Allora siamo tornati a cjase nestre a Bagnaria, ma i todescs volevano prenderci la casa per farci un ospedale. Alla fine però ce l’hanno lasciata perché era morta la mia sorellina di due anni proprio nel giorno quando sono venuti in casa i tedeschi. L’abbiamo messa sull’armadio e non in una cassa, proprio perché dovevano arrivare loro. Sono arrivati in tre e mia madre ha preso sotto braccio un ufficiale, un grandt colonel, e l’ha portato a vedere la camera dov’era la mia sorellina e lui, cuant che al à viodut cheste frutute muarte: “Kaput, kaput!” si è messo a gridare. Poi ci ha visti tutti istupiditi e ha fatto segno agli altri due di andare via, così non hanno fatto più l’ospedale nella nostra casa.
testimonianza dal Friuli austriaco
Testimonianza di Mario Brandolin (CRAUGLIO)
In Austria, nel 1914 ci fu la mobilitazione generale di tutti gli uomini abili dai 19 ai 50 anni, quasi tutti inviati sul fronte russo, in modo che fossero lontani dalle loro terre. In paese rimasero solo quattro vecchi.
Quando giunsero gli italiani a Crauglio, obbligarono tutti a esporre il tricolore, ma pochi avevano voglia di farlo e anche mia zia, che era antitaliana, non voleva esporlo. Bisogna capire che dall’Italia erano tanti i regnicoli che emigravano in Austria, mentre dai nostri paesi non emigravano in Italia e quindi non la sentivano vicina.

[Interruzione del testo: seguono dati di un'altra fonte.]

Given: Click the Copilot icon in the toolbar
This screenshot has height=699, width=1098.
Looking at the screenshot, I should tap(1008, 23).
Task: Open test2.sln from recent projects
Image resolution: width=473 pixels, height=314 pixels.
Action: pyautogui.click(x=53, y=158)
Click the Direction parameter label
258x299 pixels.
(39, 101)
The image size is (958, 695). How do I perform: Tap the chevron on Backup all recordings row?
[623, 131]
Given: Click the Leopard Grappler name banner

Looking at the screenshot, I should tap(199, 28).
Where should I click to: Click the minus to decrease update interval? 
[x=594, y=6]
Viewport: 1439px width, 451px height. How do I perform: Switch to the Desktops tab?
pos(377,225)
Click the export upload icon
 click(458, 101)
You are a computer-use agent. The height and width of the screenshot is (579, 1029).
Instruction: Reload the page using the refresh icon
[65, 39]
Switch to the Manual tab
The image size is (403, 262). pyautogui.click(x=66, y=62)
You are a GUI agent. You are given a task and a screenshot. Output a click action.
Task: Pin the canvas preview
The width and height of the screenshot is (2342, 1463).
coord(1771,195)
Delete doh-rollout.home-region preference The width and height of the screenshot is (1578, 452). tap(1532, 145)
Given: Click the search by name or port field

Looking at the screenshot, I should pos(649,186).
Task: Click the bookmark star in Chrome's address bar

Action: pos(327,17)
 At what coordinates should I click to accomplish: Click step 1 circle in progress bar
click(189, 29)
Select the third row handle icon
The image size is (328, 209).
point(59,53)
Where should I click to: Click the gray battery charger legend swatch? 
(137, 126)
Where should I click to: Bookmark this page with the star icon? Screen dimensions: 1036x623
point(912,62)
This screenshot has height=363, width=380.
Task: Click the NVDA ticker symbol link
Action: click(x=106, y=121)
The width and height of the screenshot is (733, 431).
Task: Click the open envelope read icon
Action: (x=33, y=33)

Gli italiani, dopo le battaglie sul Carso, venivano in riposo nelle nostre campagne, sporchi e pieni di pidocchi. Io li vedevo quando andavamo ad aprire il fieno sfalciato per farlo asciugare, però lo potevamo fare solo nei giorni in cui il comando dava il permesso di percorrere le strade con i carri, perché le strade dovevano restare libere per il passaggio dei generali o della truppa. Un giorno, dopo che i militari avevano finito di distribuire il rancio, stavo prendendo quel po’ che era avanzato quando un soldato mi prende per la nuca e mi mette con la testa nella marmitta, per ridere, ma io ho preso paura e sono scappato, mentre lui se la rideva.